MotoGP, Valentino Rossi

MotoGP, Valentino Rossi giù a Portimao: “Difficile contro tuo fratello”

Valentino Rossi cade a Portimao e il suo futuro in MotoGP si fa più incerto. La gara di Jerez potrebbe essere già decisiva. E scherza su suo fratello Marini.

18 aprile 2021 - 16:51

Mancavano 11 giri alla fine della gara di MotoGP a Portimao quando Valentino Rossi è caduto. Restano 4 miseri punti in classifica iridata in attesa del prossimo appuntamento a Jerez de la Frontera. Dopo i primi tre Gran Premi falliti, la tappa spagnola sarà una tappa da dentro o fuori. Non ci saranno più alibi per il campione di Tavullia che dovrà decidere il suo futuro entro l’estate.

La batosta portoghese

In Portogallo non ha conquistato l’accesso alla Q2 e si è dovuto accontentare della 17esima piazza in griglia. Difficile la scalata, ma dopo pochi giri era già in zona punti, girando con il ritmo dei migliori. “E’ stato molto difficile, anche perché il livello della MotoGP è altissimo, sono i 22 piloti più forti del mondo. Non serve arrabbiarsi, sappiamo che riesco a guidare bene posso essere veloce e competitivo. Dobbiamo cercarlo di farlo, questa è una pista difficile, Jerez è una pista che mi piace moltissimo e cercheremo di andare più veloce“.

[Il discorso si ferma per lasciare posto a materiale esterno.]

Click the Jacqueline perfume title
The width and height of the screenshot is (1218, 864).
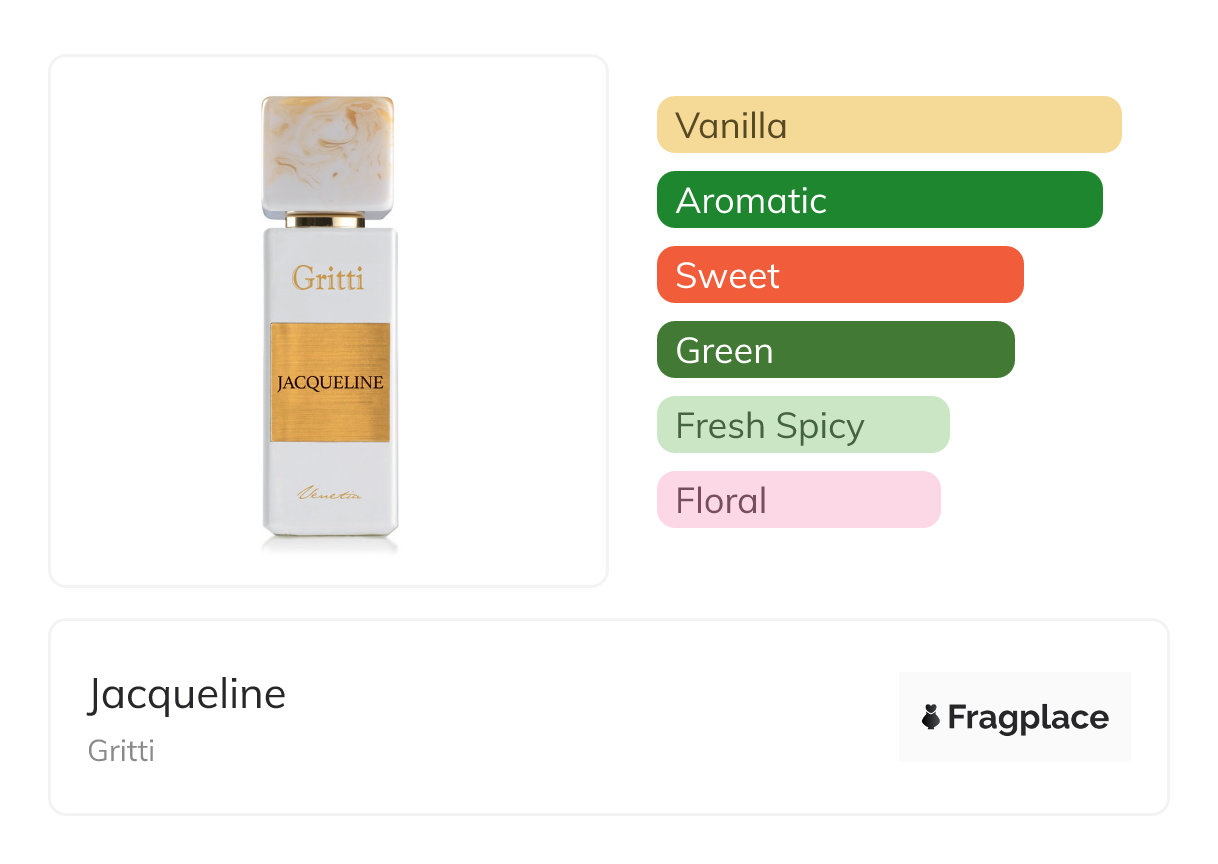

Dal venerdì di prove libere ha faticato in frenata, soprattutto nei tratti in discesa. Poi il solito problema di grip al posteriore della sua Yamaha YZR-M1. L’uso della mescola più dura ha aiutato non poco. “In questo week-end ho sofferto in frenata soprattutto in discesa, ma da stamattina abbiamo migliorato, abbiamo modificato il setting. Oggi ero anche abbastanza veloce – sottolinea Valentino Rossi -, poi ho sempre dei problemi al posteriore e li abbiamo risolti con la hard che mi ha aiutato tanto. Per il mio stile di guida riesco ad andare meglio con le dure, soffro un po’ di più con le morbide“.

Gomma soft e sfida ‘fratricida’

Sul giro secco resta un gap piuttosto ampio dagli avversari, tutto è legato alla soft al posteriore. “La qualifica è sempre un bel problema, perché si fa sempre con la soft al posteriore, gli altri sono più bravi. Partendo dietro è sempre dura, è difficile superare perché vanno tutti forte. Riesco a fare dei giri buoni quando ho la strada libera. Anche se non era un risultato indimenticabile avrebbe dato morale, un po’ di punti ci volevano. Peccato per la caduta“.

Nei giri prima della caduta ha dovuto fare i conti anche con suo fratello Luca Marini. E ha impiegato diversi giri prima di riuscire a superarlo. “E’ dura con Marini, ho perso un po’ di tempo, dovevo essere più aggressivo. Non è facile correre contro tuo fratello, ma sarebbe più bello lottare per le posizioni più importanti. Lui era davanti – ha concluso Valentino Rossi – ero più in difficoltà io“.